**TASK DIRECTIONS:**
In your copy, leave out the pictures and repeat every record exactly.

Stored records

=-=-=

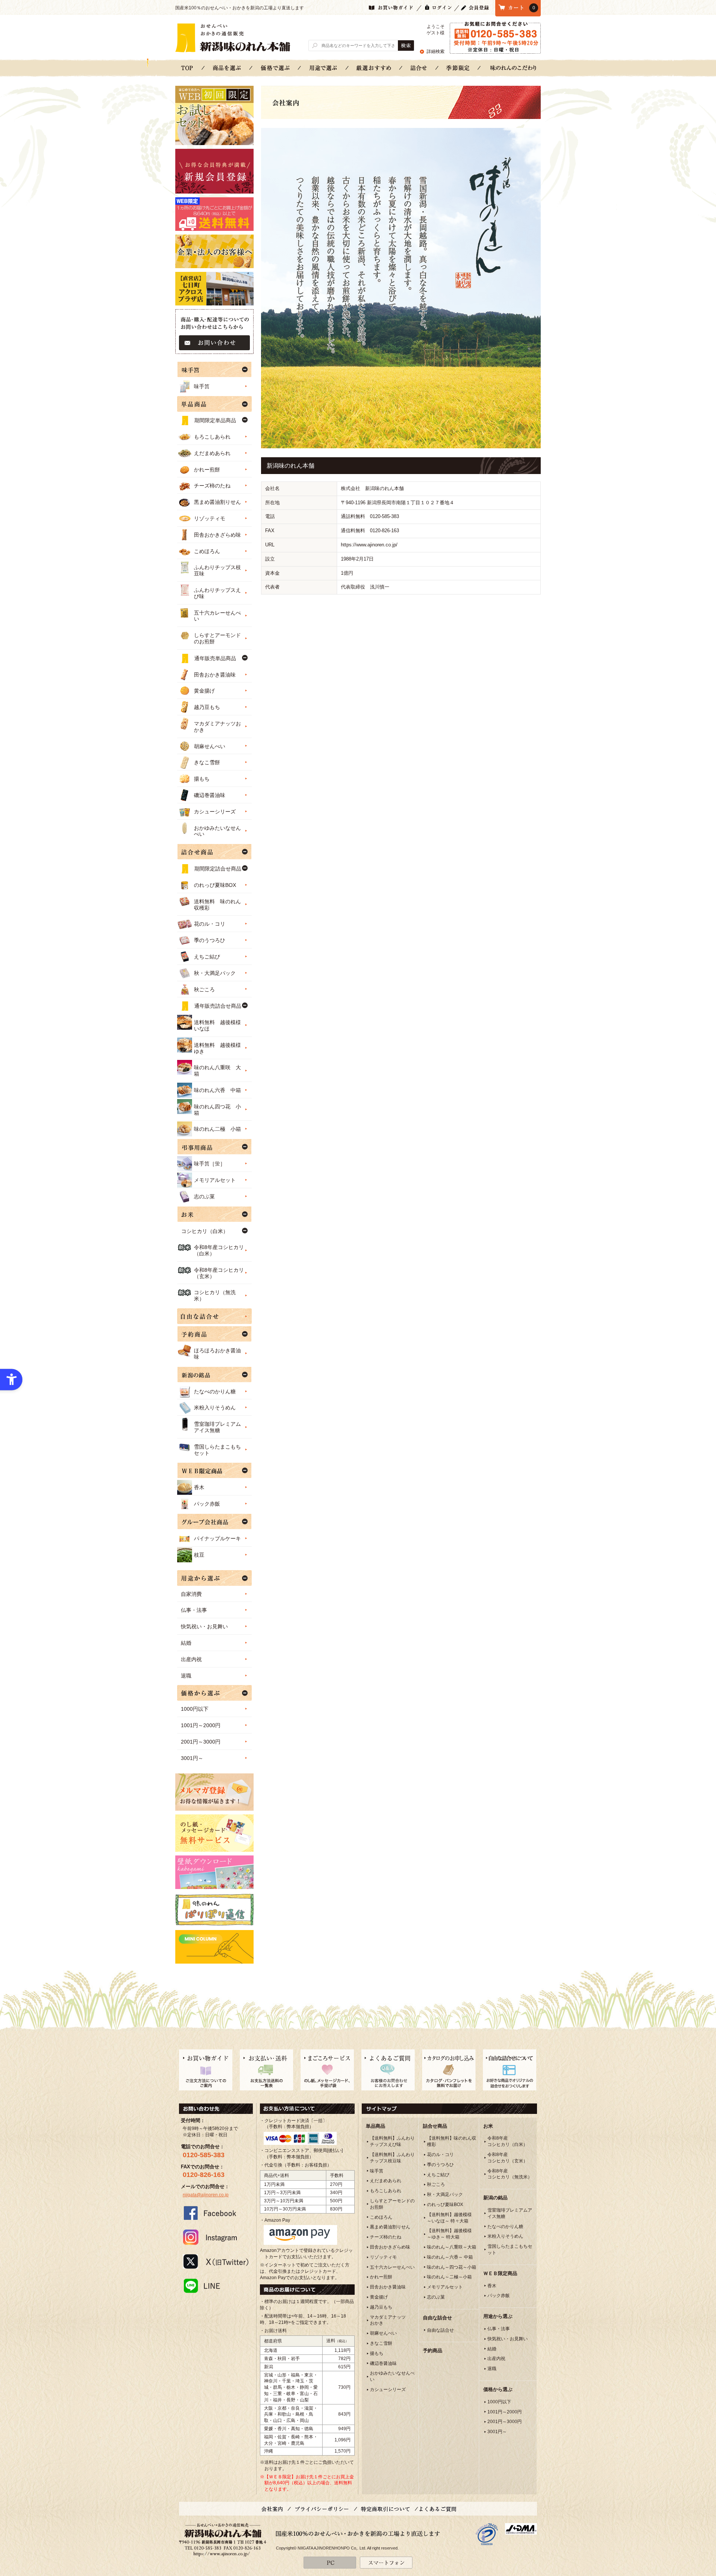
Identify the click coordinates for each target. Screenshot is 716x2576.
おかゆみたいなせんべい (217, 831)
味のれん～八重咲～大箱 (451, 2247)
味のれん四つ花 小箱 (217, 1110)
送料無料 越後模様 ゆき (220, 1048)
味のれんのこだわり (513, 68)
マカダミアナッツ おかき (388, 2320)
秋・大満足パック (215, 973)
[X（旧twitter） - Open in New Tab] (216, 2261)
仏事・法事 (194, 1610)
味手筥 (202, 386)
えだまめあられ (212, 453)
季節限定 (458, 68)
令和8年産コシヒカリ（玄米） (219, 1273)
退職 (186, 1676)
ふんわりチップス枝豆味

=-=-=

**WRITTEN REPLY:**
Identify the click coordinates for each target. Screenshot is 716x2576.
おかゆみたいなせんべい (217, 831)
味のれん～八重咲～大箱 (451, 2247)
味のれん四つ花 小箱 (217, 1110)
送料無料 越後模様 ゆき (220, 1048)
味のれんのこだわり (513, 68)
マカダミアナッツ おかき (388, 2320)
秋・大満足パック (215, 973)
[X（旧twitter） - Open in New Tab] (216, 2261)
仏事・法事 (194, 1610)
味手筥 (202, 386)
えだまめあられ (212, 453)
季節限定 (458, 68)
令和8年産コシヒカリ（玄米） (219, 1273)
退職 (186, 1676)
ふんわりチップス枝豆味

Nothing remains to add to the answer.